# RECORDED DATA
━━━━
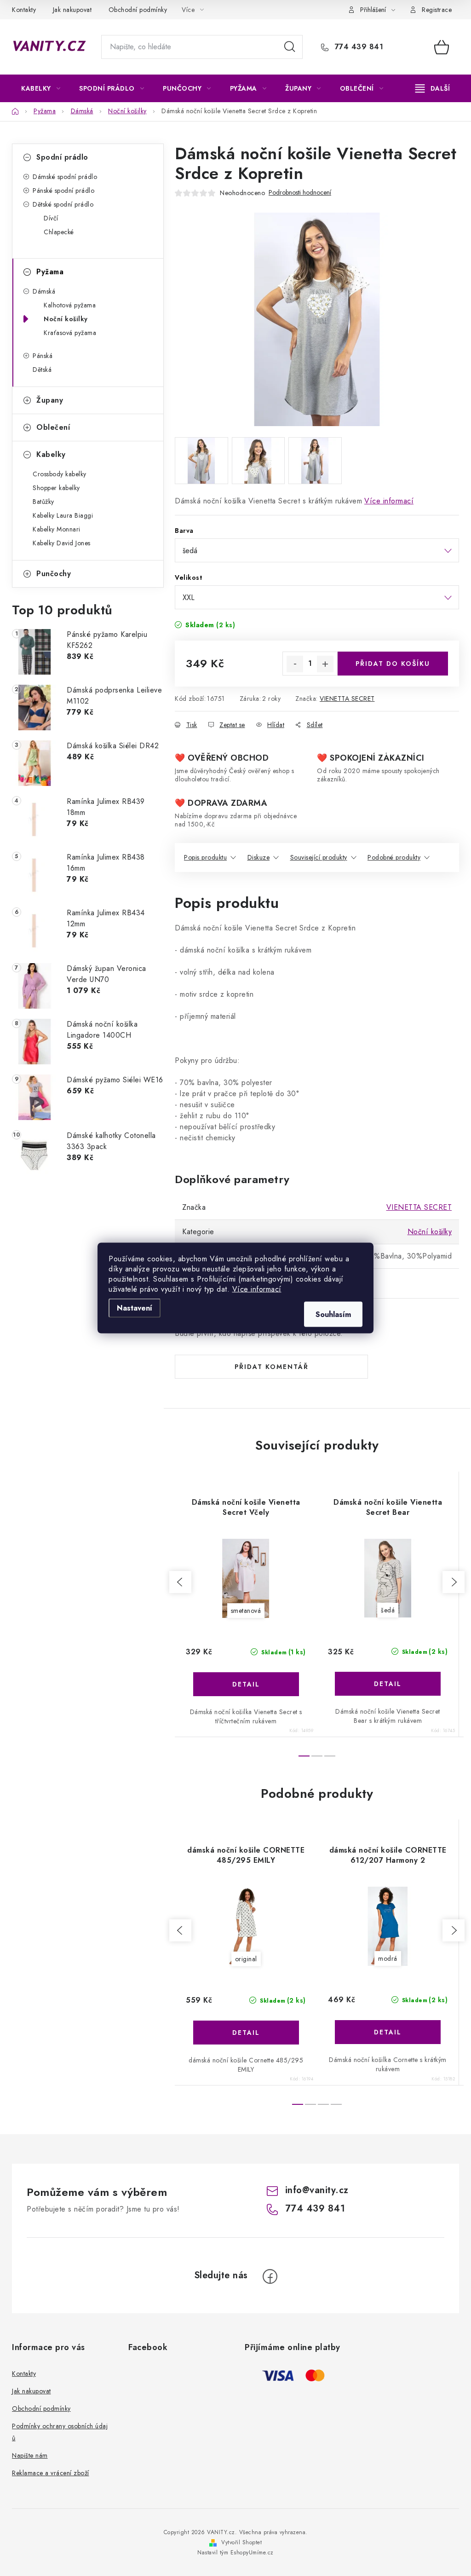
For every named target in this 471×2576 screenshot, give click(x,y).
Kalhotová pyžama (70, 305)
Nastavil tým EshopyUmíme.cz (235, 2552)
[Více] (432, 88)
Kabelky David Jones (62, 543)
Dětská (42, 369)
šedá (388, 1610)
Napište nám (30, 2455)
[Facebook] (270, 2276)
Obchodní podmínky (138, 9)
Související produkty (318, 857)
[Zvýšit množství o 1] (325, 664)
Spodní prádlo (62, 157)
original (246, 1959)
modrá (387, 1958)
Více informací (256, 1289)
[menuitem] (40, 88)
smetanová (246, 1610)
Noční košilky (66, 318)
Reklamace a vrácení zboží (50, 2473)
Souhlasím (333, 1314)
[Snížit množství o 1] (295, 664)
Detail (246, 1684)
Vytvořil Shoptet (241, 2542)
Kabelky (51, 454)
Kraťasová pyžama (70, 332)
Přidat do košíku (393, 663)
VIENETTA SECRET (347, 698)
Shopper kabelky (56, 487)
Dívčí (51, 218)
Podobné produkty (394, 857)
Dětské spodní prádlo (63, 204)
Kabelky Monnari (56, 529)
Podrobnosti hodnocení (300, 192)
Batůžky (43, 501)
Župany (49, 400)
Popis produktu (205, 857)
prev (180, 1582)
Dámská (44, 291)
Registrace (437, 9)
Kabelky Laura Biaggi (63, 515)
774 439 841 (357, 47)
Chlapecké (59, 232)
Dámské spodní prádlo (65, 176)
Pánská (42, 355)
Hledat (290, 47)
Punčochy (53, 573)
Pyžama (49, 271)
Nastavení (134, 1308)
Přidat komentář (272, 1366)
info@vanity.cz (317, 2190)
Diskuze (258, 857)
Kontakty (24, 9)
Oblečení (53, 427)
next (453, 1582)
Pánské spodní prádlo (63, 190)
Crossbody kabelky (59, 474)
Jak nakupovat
━━━━
Output exactly the lines of the data that run from the one containing "Podobné produkty (394, 857)" to the very last line, and no others.

# WRITTEN SOLUTION
Podobné produkty (394, 857)
Dětské spodní prádlo (63, 204)
Kabelky Monnari (56, 529)
Podrobnosti hodnocení (300, 192)
Batůžky (43, 501)
Župany (49, 400)
Popis produktu (205, 857)
prev (180, 1582)
Dámská (44, 291)
Registrace (437, 9)
Kabelky Laura Biaggi (63, 515)
774 439 841 (357, 47)
Chlapecké (59, 232)
Dámské spodní prádlo (65, 176)
Pánská (42, 355)
Hledat (290, 47)
Punčochy (53, 573)
Pyžama (49, 271)
Nastavení (134, 1308)
Přidat komentář (272, 1366)
info@vanity.cz (317, 2190)
Diskuze (258, 857)
Kontakty (24, 9)
Oblečení (53, 427)
next (453, 1582)
Pánské spodní prádlo (63, 190)
Crossbody kabelky (59, 474)
Jak nakupovat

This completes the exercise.